The Red Pony
As near as I can remember, it started with
the red pony. It was August: hot. I was sitting on a dark green bench in the
282 schoolyard, half-watching my brother and some other guys playing half-court
pick-up basketball. I was there most
mornings in summer; I was too little to cross the street by myself – that’s
what my mother said anyway – so the only way I was getting off the block was to
go with my brother to the schoolyard in the mornings. We had to go early because that was the only
way to get one of the three half courts.
If you got there too late, you’d have to stand around and wait for
someone to drop out and for a team to pick you up. Anyway, it wasn’t bad there in the
mornings. We went before it got really
hot, before the blacktop started to get soft. I usually watched and waited for
some other little kids to arrive, and then we’d play freeze tag or regular tag
or old mother witch.
This morning was different than most; I
had a book that Tony, an old Dominican guy on my block that sold piraguas, had given me three or four
days before. Tony was nice to the kids
on the block; the piraguas were a
quarter but he’d let you slide if you were short. One day, when I was buying my icy – coconut
was my favorite – I noticed an old tan book on the milk crate where Tony
usually sat. The book was pretty big,
about 7x9, and it had a picture of a red horse on the cover. “You reading that book, Tony?” Tony said he’d
tried to read it but his Ingles wasn’t
good enough even though the book was kind of a kids’ book. “You wannit, kid?” I wanted it.
So that morning, I was reading about
Buck and the red pony. Buck was about my
age but he lived on a ranch in Montana.
He worked on the ranch even though he was a kid; he was a cowboy and
what he wanted more than anything was his own horse. Well, he’d gotten one, a red pony that he
loved more than anything. He took good
care of him; he bathed him and fed him regular, but the pony got sick
anyway. The doctor cut a hole in his
throat so he could breathe but the pony didn’t get better. One day when Buck went to the barn, the pony
was gone. He’d gone off (to die?!!?)
Buck caught up with him a couple miles cross-country and was walking him back
in when he noticed the vultures circling.
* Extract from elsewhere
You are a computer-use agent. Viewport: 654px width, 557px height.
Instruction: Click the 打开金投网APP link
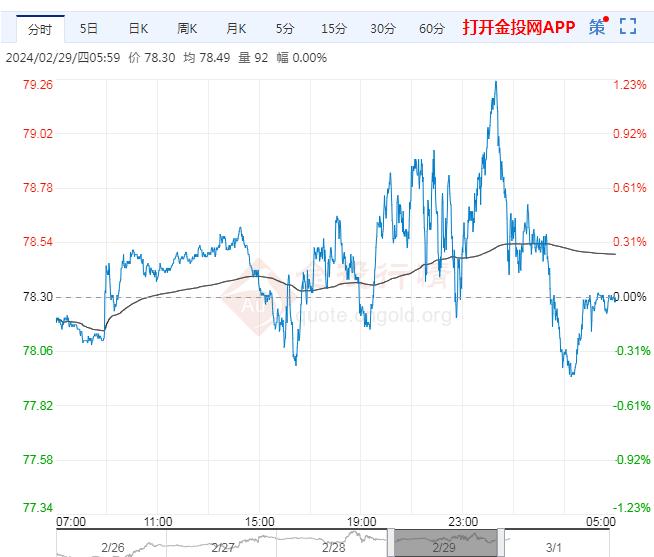coord(519,28)
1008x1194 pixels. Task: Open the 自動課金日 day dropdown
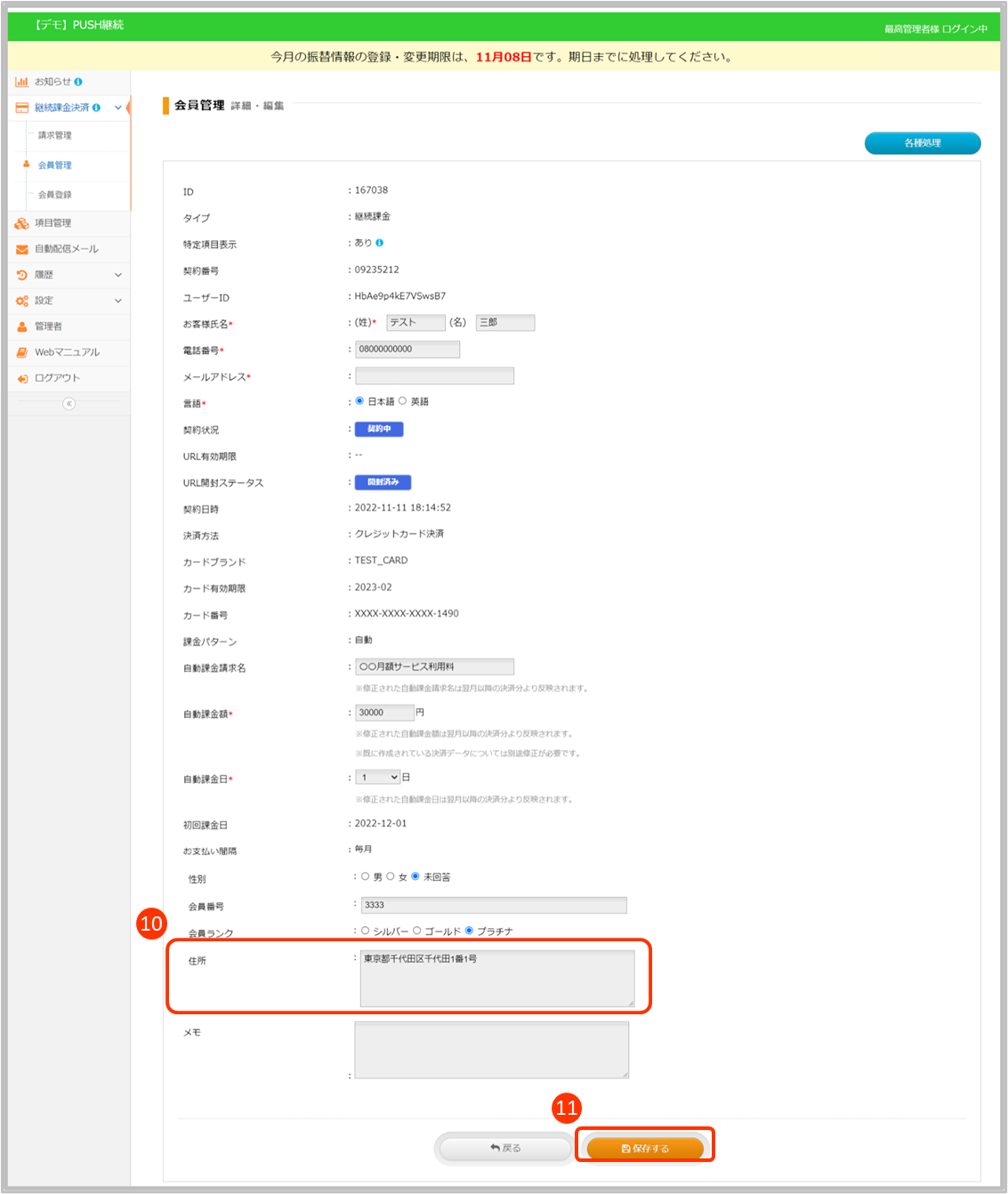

That’s where I’d stopped the night
before. So, this morning, fingers
crossed, I opened the book. An hour
later, it was time to go home. My
brother came over to the bench where I sat crying. “Somebody mess with you?” I told him what
happened to the pony and what Buck did after driven to violence by grief. “Buck?” I started to tell Brother the whole
story. “Wait a minute. You crying over a story in a book?”
I was.
When I think of the story today, I can
still feel it: tightening chest and throat --shallow breath --watery eyes. I still feel it; 35 years later --as I write
this sentence – I feel the grief, the rage, and the loss of a 10-year-old boy
who was the figment of someone’s imagination. It’s magical, no? That feeling persists, after heartbreak,
deaths in the family, addiction and divorce.
I still feel it.
I think that day I understood, albeit in a
very rudimentary way, the power inherent in the written word. Through the story
of Buck and his red pony, I was able to really experience – emotionally --
something impossible in my world. We
didn’t get ponies on St. Johns Place; you were lucky if you got a cat. In that moment, when I was reading, the story
was real -- Buck and the red pony were real – what happened in the story really
happened. Maybe not word for word; but
something like that; something that made a kid feel angry, sad and powerless;
something totally unjust. So, I figured, that story was actually a lot of
stories; stories that had different people and places, different events;
different injustices but exactly the same feelings.